*** EXERCISE DATA Section Begins ***
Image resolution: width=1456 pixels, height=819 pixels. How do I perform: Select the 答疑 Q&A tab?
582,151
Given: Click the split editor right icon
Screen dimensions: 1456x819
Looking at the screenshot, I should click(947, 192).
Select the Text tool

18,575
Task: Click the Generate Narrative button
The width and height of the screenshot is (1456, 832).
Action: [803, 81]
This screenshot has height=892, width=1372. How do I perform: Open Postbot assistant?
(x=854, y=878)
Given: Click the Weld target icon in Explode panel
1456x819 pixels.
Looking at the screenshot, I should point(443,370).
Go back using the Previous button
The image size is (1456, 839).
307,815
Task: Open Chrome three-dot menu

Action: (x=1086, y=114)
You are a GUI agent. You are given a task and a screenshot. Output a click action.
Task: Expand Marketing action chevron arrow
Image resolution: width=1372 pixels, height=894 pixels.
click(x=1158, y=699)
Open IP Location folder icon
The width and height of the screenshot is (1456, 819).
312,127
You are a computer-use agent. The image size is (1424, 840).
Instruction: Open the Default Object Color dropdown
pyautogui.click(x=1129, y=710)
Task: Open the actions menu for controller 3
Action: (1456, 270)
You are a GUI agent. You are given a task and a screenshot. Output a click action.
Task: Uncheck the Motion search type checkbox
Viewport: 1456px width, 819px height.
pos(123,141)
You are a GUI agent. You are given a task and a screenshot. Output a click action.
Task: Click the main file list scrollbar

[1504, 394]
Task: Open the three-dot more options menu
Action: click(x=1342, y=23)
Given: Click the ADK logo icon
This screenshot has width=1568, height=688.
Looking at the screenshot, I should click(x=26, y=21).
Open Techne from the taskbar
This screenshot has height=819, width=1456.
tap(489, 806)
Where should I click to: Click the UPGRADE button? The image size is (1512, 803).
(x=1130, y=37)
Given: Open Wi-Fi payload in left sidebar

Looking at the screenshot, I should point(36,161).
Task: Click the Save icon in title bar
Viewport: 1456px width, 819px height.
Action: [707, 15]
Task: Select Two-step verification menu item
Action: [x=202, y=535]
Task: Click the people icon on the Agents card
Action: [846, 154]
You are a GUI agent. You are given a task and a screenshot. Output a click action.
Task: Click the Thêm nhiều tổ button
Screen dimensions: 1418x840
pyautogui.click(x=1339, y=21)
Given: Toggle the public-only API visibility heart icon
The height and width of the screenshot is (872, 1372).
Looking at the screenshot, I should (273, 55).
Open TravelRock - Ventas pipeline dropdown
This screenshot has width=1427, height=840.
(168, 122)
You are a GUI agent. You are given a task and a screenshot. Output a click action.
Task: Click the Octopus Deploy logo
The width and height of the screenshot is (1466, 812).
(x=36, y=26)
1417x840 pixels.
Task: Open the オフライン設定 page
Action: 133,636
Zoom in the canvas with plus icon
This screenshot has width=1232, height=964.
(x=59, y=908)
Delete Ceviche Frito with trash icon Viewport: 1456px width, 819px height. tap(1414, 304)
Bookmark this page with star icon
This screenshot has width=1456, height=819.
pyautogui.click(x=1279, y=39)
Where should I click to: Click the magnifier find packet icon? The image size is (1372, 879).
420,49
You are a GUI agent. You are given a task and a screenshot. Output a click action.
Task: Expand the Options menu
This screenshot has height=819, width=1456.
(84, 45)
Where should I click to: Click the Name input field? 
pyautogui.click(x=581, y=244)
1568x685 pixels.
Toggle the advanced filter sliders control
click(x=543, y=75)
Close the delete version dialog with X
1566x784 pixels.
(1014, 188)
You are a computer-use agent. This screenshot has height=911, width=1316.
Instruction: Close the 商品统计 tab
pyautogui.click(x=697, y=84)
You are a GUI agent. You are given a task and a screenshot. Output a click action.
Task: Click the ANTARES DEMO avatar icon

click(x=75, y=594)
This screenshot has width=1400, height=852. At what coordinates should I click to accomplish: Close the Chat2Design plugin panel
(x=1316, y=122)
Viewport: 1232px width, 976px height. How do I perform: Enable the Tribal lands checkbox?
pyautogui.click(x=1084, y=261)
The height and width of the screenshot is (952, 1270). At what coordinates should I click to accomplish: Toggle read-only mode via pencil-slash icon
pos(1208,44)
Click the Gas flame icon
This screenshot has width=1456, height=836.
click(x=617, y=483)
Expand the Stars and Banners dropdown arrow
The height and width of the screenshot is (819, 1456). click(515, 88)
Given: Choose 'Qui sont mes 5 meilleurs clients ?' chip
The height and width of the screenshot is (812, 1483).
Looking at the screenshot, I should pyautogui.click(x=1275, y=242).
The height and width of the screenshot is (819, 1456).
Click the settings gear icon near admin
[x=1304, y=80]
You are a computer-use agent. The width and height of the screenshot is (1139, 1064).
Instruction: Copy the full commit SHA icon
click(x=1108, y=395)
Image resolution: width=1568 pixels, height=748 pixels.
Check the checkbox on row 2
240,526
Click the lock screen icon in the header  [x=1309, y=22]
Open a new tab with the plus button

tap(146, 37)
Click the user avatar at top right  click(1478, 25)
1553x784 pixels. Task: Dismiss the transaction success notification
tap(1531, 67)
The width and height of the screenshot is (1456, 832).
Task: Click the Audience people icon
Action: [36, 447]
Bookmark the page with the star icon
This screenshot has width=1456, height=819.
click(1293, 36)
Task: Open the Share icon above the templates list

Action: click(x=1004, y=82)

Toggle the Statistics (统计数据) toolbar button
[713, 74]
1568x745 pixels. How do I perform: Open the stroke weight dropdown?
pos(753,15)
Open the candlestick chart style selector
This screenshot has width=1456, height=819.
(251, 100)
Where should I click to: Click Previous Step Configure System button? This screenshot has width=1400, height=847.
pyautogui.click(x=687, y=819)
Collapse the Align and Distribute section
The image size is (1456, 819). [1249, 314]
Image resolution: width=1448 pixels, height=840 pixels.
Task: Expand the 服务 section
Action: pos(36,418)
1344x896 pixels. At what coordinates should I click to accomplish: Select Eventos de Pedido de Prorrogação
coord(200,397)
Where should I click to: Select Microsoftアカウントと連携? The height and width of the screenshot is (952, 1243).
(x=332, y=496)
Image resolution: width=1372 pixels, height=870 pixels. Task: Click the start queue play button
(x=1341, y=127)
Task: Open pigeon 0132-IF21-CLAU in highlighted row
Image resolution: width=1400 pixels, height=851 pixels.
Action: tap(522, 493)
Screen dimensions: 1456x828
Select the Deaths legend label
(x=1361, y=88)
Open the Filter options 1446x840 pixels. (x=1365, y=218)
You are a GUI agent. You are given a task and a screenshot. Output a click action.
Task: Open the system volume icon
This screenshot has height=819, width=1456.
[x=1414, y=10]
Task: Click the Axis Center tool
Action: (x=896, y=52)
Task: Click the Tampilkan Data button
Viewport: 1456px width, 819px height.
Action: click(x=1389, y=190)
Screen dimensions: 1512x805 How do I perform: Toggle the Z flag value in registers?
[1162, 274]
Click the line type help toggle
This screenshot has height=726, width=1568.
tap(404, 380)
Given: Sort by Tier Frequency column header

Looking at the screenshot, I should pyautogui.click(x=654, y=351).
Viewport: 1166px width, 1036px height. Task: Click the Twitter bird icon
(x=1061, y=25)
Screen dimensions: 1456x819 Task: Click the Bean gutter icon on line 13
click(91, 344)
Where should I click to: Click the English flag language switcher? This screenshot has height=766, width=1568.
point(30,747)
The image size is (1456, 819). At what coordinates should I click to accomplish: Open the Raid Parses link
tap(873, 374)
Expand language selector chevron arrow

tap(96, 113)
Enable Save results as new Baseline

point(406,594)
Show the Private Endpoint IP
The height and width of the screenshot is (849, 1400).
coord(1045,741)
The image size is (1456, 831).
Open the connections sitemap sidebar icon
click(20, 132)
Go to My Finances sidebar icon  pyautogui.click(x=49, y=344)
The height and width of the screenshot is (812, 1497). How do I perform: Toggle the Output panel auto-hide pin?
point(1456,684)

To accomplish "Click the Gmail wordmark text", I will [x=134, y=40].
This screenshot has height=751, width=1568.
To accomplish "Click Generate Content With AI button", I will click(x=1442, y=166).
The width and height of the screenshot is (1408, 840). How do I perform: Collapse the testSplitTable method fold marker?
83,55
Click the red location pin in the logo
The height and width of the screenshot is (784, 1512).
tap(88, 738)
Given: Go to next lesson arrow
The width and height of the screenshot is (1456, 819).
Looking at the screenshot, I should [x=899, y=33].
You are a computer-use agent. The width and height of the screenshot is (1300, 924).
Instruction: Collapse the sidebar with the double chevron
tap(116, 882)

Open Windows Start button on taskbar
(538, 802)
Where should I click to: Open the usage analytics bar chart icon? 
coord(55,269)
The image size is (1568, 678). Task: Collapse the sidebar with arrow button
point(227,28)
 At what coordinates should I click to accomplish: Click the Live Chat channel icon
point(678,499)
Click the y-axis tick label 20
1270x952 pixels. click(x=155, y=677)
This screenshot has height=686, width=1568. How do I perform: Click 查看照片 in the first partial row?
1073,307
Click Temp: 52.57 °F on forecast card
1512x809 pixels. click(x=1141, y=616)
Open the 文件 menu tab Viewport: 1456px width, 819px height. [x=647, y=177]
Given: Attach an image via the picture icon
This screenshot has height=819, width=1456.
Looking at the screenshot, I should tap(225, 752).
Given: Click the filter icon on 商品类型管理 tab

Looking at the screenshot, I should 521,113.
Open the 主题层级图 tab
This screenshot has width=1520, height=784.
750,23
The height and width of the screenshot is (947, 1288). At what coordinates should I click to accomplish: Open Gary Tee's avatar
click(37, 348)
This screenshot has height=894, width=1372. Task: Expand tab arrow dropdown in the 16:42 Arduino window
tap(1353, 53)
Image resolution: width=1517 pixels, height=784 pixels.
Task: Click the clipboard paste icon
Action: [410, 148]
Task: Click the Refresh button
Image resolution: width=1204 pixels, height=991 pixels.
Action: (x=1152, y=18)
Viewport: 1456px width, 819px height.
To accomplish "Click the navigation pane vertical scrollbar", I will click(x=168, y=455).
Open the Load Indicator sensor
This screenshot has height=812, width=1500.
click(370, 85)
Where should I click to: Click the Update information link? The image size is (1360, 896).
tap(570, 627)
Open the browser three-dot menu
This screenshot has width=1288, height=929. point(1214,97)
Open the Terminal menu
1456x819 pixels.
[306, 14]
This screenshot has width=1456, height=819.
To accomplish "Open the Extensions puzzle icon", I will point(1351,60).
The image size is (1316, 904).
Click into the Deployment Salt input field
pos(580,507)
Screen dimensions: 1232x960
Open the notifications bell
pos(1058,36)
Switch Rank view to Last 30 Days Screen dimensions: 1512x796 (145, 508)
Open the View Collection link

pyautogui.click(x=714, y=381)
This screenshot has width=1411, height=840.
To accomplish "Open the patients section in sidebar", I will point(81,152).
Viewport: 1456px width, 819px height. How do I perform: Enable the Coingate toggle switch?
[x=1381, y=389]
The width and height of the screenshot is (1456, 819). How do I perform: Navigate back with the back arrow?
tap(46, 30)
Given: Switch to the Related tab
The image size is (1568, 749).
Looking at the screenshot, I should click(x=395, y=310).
*** EXERCISE DATA Section Ends ***
PROBLEM DETAILS
Taking the lines above, repeat exactly those from the line that contains "This screenshot has height=686, width=1568." through the line that contains "Given: Attach an image via the picture icon", and both of those lines as well. Include nothing else.

TASK RESULT
This screenshot has height=686, width=1568. How do I perform: Click 查看照片 in the first partial row?
1073,307
Click Temp: 52.57 °F on forecast card
1512x809 pixels. click(x=1141, y=616)
Open the 文件 menu tab Viewport: 1456px width, 819px height. [x=647, y=177]
Given: Attach an image via the picture icon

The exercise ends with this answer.